Python 杂谈 1 - 探究 builtins

引子

我们知道，__builtins__ 本身是在全局命名空间中就有的一个对象，是 Python 故意暴露出来给代码层的，在代码的任意地方都可以直接使用。但是有点冷的知识是，__builtins__ 在 main 模块（也就是 __main__，指的都是同一个模块，后文可能会混用）里面是 __builtin__ 这个模块，但在其他模块里面，它表示的是 __builtin__.__dict__，这就有点让人莫名其妙了。虽然官方不推荐直接使用 __builtins__，但你给我搞两种情况是怎么回事？本文我们就来盘一盘这个设定的由来，在这个过程中，我们还可以找到这些问题的答案：__builtin__ 跟 __builtins__ 有什么区别？__builtins__ 在 main 模块跟其他模块为什么会设定成不同？__builtins__ 是在哪里定义的？

===============

→ 给定指令 1
请在记录中，从包含“click on Job”的那一行起，至包含“center [1447, 147].”的那一行止，把“Application”改为“Internship”，其余内容不作改动，只输出这几行。
上面的文本与后面的记录互不相关。

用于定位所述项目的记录
===============

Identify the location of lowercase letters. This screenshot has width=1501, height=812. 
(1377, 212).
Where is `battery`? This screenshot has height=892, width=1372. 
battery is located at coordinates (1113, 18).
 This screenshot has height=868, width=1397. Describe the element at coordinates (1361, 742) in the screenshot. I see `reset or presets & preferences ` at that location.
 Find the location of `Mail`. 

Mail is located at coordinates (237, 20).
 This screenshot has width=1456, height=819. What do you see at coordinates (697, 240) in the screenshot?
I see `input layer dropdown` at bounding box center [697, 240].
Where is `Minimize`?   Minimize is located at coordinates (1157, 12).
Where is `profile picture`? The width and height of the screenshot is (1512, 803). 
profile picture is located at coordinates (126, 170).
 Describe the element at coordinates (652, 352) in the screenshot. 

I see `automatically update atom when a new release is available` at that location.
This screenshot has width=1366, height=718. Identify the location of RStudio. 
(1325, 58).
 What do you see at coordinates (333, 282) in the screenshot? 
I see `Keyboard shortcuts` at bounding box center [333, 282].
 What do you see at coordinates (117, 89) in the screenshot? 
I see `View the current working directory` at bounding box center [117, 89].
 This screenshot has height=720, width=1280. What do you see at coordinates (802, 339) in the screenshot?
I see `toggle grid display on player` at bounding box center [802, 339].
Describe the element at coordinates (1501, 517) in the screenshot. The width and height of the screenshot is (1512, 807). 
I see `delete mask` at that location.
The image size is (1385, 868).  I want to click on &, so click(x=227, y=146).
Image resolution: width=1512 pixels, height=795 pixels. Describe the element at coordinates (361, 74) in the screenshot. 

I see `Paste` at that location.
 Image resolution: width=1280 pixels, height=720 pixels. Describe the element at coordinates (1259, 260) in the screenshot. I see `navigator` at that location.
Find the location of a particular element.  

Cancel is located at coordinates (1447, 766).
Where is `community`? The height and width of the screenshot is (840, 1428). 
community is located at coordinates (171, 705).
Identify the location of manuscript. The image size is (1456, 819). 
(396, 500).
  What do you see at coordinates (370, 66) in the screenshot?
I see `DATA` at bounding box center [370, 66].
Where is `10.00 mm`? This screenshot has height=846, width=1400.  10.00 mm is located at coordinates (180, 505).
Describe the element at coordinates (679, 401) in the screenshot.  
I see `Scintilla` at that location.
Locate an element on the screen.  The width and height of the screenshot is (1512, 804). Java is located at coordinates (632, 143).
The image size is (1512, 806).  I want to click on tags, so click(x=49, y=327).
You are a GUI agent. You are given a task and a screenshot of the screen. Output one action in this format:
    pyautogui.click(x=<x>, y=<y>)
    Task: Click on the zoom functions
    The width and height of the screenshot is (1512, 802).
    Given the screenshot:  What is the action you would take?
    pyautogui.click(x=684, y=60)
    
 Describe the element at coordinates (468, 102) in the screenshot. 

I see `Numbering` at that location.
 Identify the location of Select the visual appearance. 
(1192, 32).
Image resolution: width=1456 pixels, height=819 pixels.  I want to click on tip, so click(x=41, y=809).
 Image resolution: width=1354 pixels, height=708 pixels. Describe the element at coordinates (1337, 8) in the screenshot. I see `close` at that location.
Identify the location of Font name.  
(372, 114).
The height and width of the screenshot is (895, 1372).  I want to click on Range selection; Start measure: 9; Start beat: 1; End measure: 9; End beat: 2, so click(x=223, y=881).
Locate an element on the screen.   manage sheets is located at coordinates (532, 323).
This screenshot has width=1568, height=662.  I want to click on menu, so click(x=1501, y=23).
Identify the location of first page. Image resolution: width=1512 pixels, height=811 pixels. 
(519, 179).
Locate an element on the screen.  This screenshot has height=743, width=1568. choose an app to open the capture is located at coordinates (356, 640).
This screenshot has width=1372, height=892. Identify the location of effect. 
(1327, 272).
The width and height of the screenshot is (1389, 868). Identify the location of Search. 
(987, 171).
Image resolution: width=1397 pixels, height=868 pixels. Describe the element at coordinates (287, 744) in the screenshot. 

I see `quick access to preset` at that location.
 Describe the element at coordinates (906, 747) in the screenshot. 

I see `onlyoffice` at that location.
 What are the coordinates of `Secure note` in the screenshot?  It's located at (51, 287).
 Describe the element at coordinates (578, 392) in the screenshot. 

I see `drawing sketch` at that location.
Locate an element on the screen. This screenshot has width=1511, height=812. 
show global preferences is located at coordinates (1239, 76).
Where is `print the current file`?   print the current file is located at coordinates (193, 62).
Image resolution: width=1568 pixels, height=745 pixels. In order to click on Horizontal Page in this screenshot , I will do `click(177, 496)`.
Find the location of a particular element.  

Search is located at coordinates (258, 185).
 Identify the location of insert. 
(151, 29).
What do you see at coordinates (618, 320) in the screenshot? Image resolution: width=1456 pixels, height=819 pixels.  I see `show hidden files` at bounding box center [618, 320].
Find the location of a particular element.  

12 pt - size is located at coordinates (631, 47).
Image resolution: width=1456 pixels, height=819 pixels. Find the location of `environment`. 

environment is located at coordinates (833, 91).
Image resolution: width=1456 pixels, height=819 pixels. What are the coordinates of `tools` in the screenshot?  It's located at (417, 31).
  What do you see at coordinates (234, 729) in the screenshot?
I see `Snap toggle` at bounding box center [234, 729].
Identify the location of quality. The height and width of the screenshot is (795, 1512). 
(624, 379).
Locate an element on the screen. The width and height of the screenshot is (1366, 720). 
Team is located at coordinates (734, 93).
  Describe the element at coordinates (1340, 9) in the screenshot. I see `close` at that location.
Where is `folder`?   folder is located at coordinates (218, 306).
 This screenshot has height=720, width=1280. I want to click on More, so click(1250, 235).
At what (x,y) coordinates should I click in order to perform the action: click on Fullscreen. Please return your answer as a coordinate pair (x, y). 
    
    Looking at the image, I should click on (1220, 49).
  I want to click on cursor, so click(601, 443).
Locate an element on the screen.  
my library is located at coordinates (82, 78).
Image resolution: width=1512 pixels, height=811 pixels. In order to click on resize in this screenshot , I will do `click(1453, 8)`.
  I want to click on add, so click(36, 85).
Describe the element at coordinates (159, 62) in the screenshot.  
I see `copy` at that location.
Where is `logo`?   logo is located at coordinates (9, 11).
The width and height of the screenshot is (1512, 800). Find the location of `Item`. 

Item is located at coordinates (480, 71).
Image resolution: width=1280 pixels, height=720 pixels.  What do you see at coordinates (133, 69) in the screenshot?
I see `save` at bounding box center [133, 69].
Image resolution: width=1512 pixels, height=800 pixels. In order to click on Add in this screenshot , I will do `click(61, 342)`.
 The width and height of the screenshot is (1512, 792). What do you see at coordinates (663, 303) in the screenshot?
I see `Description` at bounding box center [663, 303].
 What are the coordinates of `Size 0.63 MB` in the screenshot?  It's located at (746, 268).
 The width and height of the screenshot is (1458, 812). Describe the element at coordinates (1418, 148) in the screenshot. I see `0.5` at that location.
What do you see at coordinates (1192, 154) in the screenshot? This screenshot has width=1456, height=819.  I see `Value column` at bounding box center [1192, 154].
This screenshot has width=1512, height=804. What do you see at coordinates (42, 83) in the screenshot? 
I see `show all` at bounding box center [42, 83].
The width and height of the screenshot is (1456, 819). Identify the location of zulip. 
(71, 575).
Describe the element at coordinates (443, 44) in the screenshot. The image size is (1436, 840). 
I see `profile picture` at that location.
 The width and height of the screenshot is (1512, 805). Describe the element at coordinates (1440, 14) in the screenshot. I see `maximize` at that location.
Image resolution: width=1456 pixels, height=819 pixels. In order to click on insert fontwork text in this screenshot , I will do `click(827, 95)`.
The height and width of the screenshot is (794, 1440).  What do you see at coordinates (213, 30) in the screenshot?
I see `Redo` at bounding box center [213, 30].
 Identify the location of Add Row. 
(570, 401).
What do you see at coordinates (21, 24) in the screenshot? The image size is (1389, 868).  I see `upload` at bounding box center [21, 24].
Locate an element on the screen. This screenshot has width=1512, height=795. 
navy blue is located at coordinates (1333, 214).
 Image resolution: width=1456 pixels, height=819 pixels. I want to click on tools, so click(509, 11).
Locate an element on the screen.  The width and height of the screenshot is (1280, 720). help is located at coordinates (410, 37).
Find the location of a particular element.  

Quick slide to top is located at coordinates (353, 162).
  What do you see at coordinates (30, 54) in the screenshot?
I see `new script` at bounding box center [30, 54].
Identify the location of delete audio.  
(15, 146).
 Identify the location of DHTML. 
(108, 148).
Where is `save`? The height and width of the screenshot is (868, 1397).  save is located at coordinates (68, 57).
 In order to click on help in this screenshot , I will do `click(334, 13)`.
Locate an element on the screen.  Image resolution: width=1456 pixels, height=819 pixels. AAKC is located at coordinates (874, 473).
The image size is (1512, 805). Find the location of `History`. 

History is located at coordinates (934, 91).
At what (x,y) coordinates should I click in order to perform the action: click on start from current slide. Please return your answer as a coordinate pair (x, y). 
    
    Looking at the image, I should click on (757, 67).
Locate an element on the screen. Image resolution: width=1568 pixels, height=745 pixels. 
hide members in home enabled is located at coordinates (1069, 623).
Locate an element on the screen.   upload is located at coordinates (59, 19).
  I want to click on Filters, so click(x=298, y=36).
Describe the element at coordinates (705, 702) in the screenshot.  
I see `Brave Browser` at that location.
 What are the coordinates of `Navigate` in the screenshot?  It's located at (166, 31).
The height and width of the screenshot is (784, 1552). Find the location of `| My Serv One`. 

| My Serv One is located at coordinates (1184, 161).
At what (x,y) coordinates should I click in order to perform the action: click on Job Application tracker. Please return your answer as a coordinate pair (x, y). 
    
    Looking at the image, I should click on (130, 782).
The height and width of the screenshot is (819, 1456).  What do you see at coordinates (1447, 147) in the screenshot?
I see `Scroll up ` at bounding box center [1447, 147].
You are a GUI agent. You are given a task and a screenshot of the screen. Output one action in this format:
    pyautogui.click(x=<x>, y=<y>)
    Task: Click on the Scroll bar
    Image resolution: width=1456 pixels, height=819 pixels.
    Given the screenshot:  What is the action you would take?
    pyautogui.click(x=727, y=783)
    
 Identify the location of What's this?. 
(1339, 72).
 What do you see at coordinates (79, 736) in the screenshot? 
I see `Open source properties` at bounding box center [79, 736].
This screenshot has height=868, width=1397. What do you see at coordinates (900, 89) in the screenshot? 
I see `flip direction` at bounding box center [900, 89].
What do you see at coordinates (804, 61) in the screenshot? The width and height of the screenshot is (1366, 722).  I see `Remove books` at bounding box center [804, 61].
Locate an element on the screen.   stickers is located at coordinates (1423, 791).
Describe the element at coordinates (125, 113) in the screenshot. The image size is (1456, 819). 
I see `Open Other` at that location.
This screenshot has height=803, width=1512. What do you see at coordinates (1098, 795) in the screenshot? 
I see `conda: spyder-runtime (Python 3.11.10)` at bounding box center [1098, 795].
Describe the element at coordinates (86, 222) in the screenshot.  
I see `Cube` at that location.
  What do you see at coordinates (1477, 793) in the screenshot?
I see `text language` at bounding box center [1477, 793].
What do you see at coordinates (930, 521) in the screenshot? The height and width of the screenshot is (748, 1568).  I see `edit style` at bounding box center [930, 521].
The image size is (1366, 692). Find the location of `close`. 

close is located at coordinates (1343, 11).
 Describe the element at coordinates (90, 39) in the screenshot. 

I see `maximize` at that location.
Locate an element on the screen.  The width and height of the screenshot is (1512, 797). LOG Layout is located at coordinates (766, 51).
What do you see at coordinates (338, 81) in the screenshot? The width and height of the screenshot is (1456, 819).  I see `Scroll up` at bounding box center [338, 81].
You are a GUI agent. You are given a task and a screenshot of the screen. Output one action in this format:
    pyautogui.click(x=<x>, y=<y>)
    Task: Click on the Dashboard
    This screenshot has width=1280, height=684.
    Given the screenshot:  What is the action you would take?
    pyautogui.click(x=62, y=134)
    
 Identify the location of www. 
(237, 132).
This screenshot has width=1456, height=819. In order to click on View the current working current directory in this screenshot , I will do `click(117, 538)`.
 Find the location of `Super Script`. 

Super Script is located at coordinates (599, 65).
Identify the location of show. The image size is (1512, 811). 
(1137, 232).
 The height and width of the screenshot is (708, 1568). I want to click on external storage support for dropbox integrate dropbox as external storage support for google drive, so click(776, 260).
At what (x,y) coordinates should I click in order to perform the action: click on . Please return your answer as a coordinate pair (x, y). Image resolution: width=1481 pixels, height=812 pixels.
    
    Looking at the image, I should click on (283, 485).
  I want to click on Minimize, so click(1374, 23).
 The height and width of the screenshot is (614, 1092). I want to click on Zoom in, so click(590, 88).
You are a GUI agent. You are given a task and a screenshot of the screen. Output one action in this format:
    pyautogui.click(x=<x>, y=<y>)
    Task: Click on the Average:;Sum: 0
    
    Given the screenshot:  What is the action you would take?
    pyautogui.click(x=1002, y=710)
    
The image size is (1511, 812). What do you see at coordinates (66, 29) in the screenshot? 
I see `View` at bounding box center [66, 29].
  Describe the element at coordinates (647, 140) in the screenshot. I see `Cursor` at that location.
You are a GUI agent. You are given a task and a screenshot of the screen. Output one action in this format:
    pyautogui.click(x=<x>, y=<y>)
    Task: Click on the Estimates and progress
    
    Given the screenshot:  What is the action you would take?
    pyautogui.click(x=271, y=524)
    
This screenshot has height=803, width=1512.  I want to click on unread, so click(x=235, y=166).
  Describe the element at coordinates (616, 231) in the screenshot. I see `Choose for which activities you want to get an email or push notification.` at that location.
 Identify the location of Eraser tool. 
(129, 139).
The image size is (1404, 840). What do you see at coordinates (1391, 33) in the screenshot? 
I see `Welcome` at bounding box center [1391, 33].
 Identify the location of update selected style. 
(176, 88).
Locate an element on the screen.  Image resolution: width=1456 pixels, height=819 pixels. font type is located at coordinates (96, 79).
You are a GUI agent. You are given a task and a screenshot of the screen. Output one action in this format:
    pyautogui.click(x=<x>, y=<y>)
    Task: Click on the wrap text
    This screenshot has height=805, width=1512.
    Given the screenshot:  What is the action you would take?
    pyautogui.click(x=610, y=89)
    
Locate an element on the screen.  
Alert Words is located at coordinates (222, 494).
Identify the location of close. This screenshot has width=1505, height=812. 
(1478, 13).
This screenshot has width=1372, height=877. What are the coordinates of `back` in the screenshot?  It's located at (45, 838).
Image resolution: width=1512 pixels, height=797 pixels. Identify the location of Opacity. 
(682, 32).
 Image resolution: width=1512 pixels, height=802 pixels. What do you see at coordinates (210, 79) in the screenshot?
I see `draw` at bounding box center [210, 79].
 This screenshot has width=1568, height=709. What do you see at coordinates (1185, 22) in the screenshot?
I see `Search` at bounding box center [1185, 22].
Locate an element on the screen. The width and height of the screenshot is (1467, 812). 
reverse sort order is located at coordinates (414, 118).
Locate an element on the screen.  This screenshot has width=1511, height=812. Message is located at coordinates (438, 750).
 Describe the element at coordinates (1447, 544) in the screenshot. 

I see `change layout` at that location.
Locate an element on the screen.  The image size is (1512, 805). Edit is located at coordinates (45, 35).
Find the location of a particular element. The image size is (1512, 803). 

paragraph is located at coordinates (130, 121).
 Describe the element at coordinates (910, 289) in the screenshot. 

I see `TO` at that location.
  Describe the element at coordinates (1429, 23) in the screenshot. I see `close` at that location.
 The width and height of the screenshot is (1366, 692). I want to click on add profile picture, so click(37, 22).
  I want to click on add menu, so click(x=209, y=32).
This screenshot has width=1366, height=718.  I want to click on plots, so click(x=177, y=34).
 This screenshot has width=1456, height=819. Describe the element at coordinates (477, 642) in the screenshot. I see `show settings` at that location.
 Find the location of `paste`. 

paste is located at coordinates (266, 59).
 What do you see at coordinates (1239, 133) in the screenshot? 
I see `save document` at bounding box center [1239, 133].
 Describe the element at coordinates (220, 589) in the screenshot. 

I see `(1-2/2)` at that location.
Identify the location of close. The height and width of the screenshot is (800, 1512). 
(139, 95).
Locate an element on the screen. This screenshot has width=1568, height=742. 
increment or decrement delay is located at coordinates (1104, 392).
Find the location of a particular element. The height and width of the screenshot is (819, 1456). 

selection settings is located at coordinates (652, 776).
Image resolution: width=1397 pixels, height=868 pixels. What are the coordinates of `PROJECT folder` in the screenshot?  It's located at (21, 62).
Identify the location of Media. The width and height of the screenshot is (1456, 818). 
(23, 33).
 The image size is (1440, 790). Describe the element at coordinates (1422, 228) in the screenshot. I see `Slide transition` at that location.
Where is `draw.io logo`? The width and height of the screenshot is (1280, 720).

===============

→ 给定指令 2
根据上文关于 Python builtins 的文章，回答以下问题：
(a) 在 main 模块中，__builtins__ 是什么？
(b) 在其他模块中，__builtins__ 表示的是什么？
(c) 官方是否推荐直接使用 __builtins__？

→ 任务结果 1
At what (x,y) coordinates should I click in order to perform the action: click on Job Internship tracker. Please return your answer as a coordinate pair (x, y). 
    
    Looking at the image, I should click on (130, 782).
The height and width of the screenshot is (819, 1456).  What do you see at coordinates (1447, 147) in the screenshot?
I see `Scroll up ` at bounding box center [1447, 147].

→ 任务结果 2
(a) 是 __builtin__ 这个模块。
(b) 表示 __builtin__.__dict__。
(c) 不推荐。